> [Task description] Extract each line from the listing below that contains the string "Click".
+--
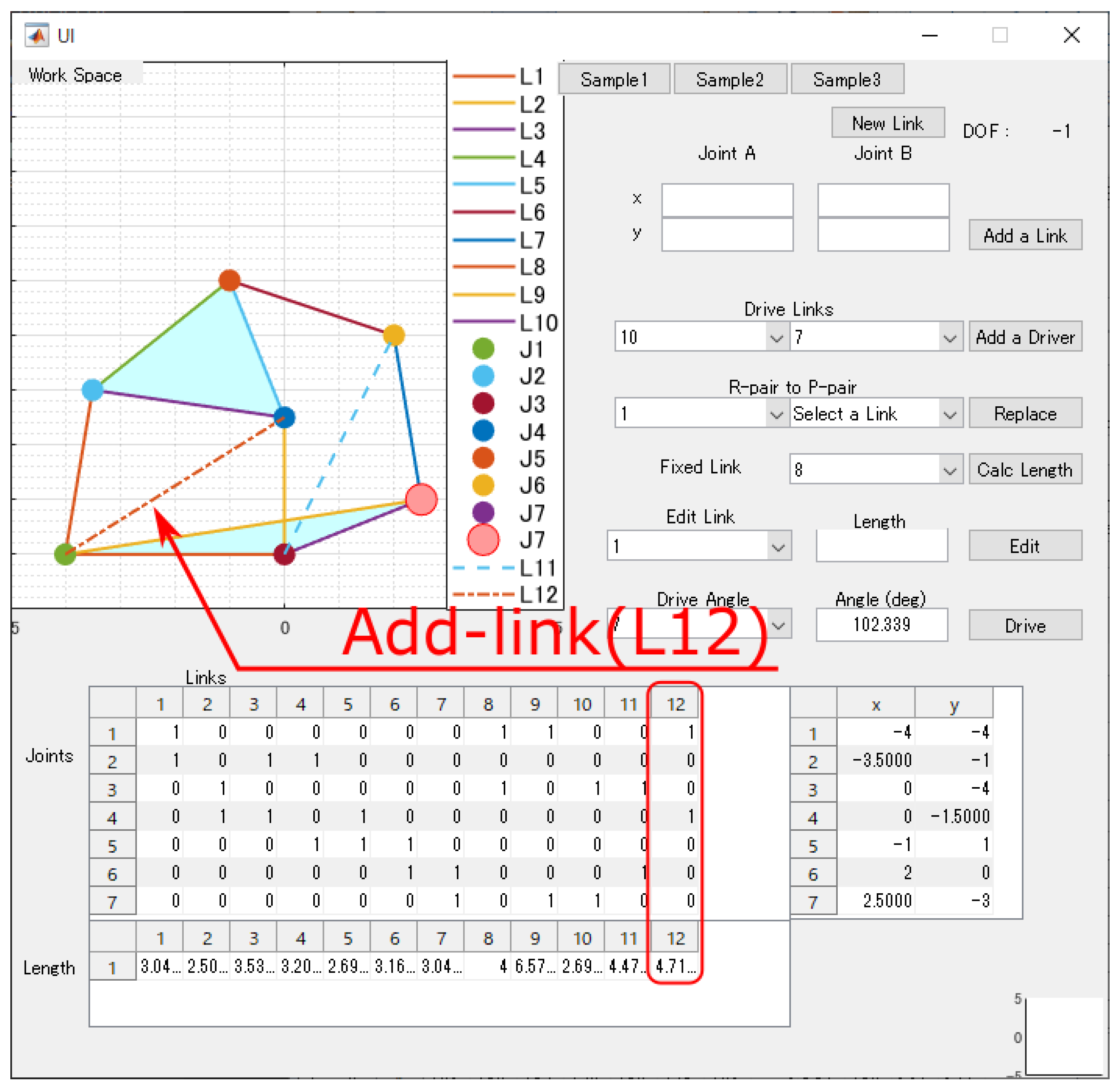The image size is (1120, 1092).
Task: Click the yellow J6 joint marker in plot
Action: tap(394, 335)

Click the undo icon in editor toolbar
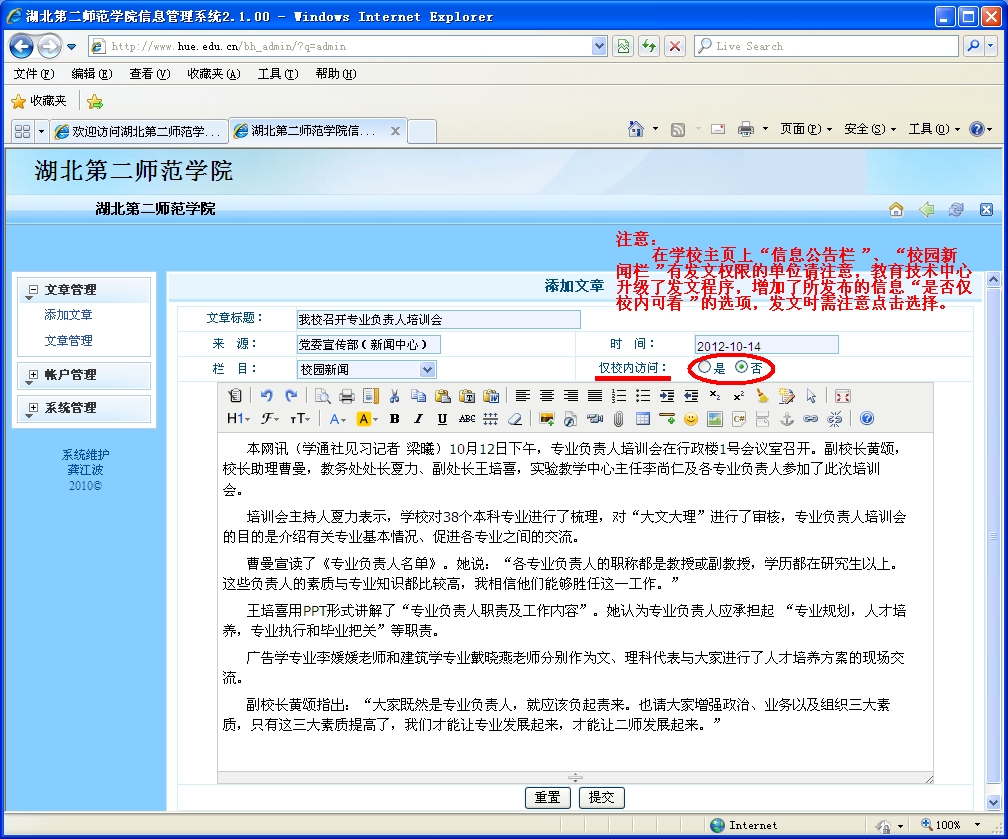tap(266, 396)
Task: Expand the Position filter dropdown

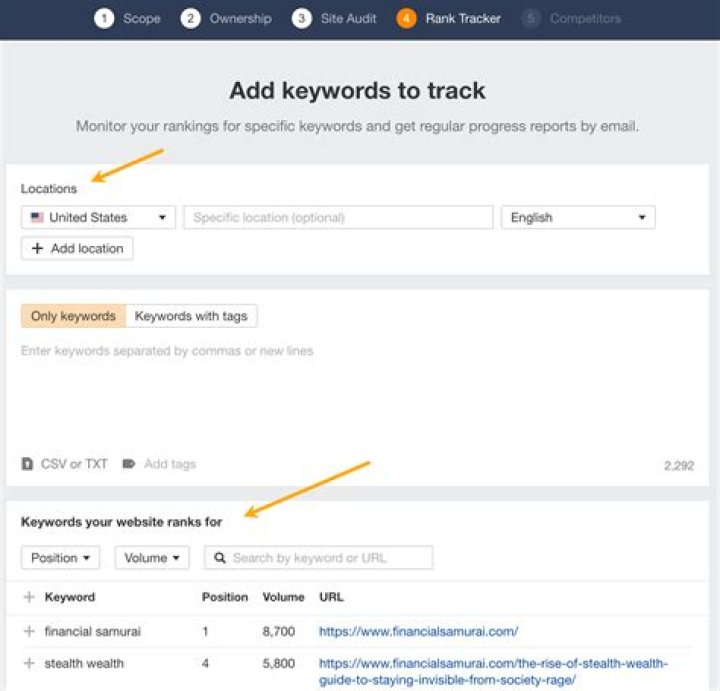Action: [60, 558]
+--
> [Response to the exercise]
Task: Click the yellow J6 joint marker in plot
Click the undo icon in editor toolbar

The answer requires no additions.